WHAT TO WORK ON >>
A faithful, complete copy of the entries is the sole expected answer.

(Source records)
__________________________________________________

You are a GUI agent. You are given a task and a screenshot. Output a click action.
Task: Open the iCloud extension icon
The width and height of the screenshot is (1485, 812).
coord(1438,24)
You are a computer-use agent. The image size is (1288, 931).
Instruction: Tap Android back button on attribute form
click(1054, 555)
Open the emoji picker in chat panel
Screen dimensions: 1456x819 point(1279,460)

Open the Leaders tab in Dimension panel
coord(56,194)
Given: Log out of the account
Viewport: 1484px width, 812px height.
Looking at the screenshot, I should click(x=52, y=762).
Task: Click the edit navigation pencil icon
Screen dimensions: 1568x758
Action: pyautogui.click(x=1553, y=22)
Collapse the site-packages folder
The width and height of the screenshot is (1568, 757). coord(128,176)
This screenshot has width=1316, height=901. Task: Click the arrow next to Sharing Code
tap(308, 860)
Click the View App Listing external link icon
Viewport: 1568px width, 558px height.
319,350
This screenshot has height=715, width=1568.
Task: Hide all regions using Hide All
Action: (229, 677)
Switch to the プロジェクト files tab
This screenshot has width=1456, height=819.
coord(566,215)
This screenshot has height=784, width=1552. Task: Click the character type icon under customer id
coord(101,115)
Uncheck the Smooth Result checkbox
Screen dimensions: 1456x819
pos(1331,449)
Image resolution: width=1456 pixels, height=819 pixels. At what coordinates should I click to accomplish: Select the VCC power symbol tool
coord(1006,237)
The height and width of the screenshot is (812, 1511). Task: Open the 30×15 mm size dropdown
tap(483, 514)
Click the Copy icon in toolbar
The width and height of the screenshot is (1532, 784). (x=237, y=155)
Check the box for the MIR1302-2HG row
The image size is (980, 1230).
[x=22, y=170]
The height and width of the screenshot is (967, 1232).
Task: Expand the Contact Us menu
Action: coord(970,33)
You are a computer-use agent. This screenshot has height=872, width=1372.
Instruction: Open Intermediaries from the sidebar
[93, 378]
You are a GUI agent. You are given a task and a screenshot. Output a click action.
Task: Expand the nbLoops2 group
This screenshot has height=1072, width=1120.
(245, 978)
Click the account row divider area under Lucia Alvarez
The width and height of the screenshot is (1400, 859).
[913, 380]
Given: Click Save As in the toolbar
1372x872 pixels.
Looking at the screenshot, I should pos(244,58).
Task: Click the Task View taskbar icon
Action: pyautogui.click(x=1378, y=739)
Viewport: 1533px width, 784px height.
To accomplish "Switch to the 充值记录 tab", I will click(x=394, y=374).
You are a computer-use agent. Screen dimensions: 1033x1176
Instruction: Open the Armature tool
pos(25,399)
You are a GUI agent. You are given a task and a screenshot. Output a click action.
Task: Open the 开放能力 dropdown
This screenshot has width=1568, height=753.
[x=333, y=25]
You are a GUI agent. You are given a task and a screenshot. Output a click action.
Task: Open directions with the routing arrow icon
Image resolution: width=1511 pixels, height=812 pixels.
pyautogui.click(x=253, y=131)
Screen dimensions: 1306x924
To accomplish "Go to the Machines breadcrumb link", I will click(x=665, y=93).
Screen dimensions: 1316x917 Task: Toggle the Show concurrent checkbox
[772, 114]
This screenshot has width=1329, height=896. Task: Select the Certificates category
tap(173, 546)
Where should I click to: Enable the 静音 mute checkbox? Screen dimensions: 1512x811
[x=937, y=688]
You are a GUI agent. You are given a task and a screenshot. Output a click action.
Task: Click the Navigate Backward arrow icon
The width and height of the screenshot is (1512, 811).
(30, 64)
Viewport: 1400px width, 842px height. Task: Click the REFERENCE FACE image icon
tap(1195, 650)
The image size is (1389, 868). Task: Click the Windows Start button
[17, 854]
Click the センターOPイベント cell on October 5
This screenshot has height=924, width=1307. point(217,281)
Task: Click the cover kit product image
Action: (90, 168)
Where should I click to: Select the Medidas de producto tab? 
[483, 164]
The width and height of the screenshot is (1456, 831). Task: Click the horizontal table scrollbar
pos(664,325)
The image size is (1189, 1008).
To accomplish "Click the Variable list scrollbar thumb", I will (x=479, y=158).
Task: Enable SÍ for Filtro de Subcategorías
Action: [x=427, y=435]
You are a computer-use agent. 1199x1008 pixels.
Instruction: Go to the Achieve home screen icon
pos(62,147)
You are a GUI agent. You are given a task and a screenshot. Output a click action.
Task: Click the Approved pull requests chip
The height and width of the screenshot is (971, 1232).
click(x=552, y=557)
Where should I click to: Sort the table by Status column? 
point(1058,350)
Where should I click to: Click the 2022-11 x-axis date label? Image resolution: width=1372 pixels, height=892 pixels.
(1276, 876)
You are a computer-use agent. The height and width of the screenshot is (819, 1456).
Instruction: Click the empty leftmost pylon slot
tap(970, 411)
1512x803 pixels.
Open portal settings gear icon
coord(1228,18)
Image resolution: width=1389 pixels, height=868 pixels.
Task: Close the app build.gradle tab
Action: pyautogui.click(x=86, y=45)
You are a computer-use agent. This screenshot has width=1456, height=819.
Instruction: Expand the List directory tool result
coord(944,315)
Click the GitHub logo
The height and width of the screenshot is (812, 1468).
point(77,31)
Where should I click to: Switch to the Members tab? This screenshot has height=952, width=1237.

__________________________________________________

SOLUTION >>
You are a GUI agent. You are given a task and a screenshot. Output a click action.
Task: Open the iCloud extension icon
The width and height of the screenshot is (1485, 812).
coord(1438,24)
You are a computer-use agent. The image size is (1288, 931).
Instruction: Tap Android back button on attribute form
click(1054, 555)
Open the emoji picker in chat panel
Screen dimensions: 1456x819 point(1279,460)

Open the Leaders tab in Dimension panel
coord(56,194)
Given: Log out of the account
Viewport: 1484px width, 812px height.
Looking at the screenshot, I should click(x=52, y=762).
Task: Click the edit navigation pencil icon
Screen dimensions: 1568x758
Action: pyautogui.click(x=1553, y=22)
Collapse the site-packages folder
The width and height of the screenshot is (1568, 757). coord(128,176)
This screenshot has width=1316, height=901. Task: Click the arrow next to Sharing Code
tap(308, 860)
Click the View App Listing external link icon
Viewport: 1568px width, 558px height.
319,350
This screenshot has height=715, width=1568.
Task: Hide all regions using Hide All
Action: (229, 677)
Switch to the プロジェクト files tab
This screenshot has width=1456, height=819.
coord(566,215)
This screenshot has height=784, width=1552. Task: Click the character type icon under customer id
coord(101,115)
Uncheck the Smooth Result checkbox
Screen dimensions: 1456x819
pos(1331,449)
Image resolution: width=1456 pixels, height=819 pixels. At what coordinates should I click to accomplish: Select the VCC power symbol tool
coord(1006,237)
The height and width of the screenshot is (812, 1511). Task: Open the 30×15 mm size dropdown
tap(483, 514)
Click the Copy icon in toolbar
The width and height of the screenshot is (1532, 784). (x=237, y=155)
Check the box for the MIR1302-2HG row
The image size is (980, 1230).
[x=22, y=170]
The height and width of the screenshot is (967, 1232).
Task: Expand the Contact Us menu
Action: coord(970,33)
You are a computer-use agent. This screenshot has height=872, width=1372.
Instruction: Open Intermediaries from the sidebar
[93, 378]
You are a GUI agent. You are given a task and a screenshot. Output a click action.
Task: Expand the nbLoops2 group
This screenshot has height=1072, width=1120.
(245, 978)
Click the account row divider area under Lucia Alvarez
The width and height of the screenshot is (1400, 859).
[913, 380]
Given: Click Save As in the toolbar
1372x872 pixels.
Looking at the screenshot, I should pos(244,58).
Task: Click the Task View taskbar icon
Action: pyautogui.click(x=1378, y=739)
Viewport: 1533px width, 784px height.
To accomplish "Switch to the 充值记录 tab", I will click(x=394, y=374).
You are a computer-use agent. Screen dimensions: 1033x1176
Instruction: Open the Armature tool
pos(25,399)
You are a GUI agent. You are given a task and a screenshot. Output a click action.
Task: Open the 开放能力 dropdown
This screenshot has width=1568, height=753.
[x=333, y=25]
You are a GUI agent. You are given a task and a screenshot. Output a click action.
Task: Open directions with the routing arrow icon
Image resolution: width=1511 pixels, height=812 pixels.
pyautogui.click(x=253, y=131)
Screen dimensions: 1306x924
To accomplish "Go to the Machines breadcrumb link", I will click(x=665, y=93).
Screen dimensions: 1316x917 Task: Toggle the Show concurrent checkbox
[772, 114]
This screenshot has width=1329, height=896. Task: Select the Certificates category
tap(173, 546)
Where should I click to: Enable the 静音 mute checkbox? Screen dimensions: 1512x811
[x=937, y=688]
You are a GUI agent. You are given a task and a screenshot. Output a click action.
Task: Click the Navigate Backward arrow icon
The width and height of the screenshot is (1512, 811).
(30, 64)
Viewport: 1400px width, 842px height. Task: Click the REFERENCE FACE image icon
tap(1195, 650)
The image size is (1389, 868). Task: Click the Windows Start button
[17, 854]
Click the センターOPイベント cell on October 5
This screenshot has height=924, width=1307. point(217,281)
Task: Click the cover kit product image
Action: (90, 168)
Where should I click to: Select the Medidas de producto tab? 
[483, 164]
The width and height of the screenshot is (1456, 831). Task: Click the horizontal table scrollbar
pos(664,325)
The image size is (1189, 1008).
To accomplish "Click the Variable list scrollbar thumb", I will (x=479, y=158).
Task: Enable SÍ for Filtro de Subcategorías
Action: [x=427, y=435]
You are a computer-use agent. 1199x1008 pixels.
Instruction: Go to the Achieve home screen icon
pos(62,147)
You are a GUI agent. You are given a task and a screenshot. Output a click action.
Task: Click the Approved pull requests chip
The height and width of the screenshot is (971, 1232).
click(x=552, y=557)
Where should I click to: Sort the table by Status column? 
point(1058,350)
Where should I click to: Click the 2022-11 x-axis date label? Image resolution: width=1372 pixels, height=892 pixels.
(1276, 876)
You are a computer-use agent. The height and width of the screenshot is (819, 1456).
Instruction: Click the empty leftmost pylon slot
tap(970, 411)
1512x803 pixels.
Open portal settings gear icon
coord(1228,18)
Image resolution: width=1389 pixels, height=868 pixels.
Task: Close the app build.gradle tab
Action: pyautogui.click(x=86, y=45)
You are a computer-use agent. This screenshot has width=1456, height=819.
Instruction: Expand the List directory tool result
coord(944,315)
Click the GitHub logo
The height and width of the screenshot is (812, 1468).
point(77,31)
Where should I click to: Switch to the Members tab? This screenshot has height=952, width=1237.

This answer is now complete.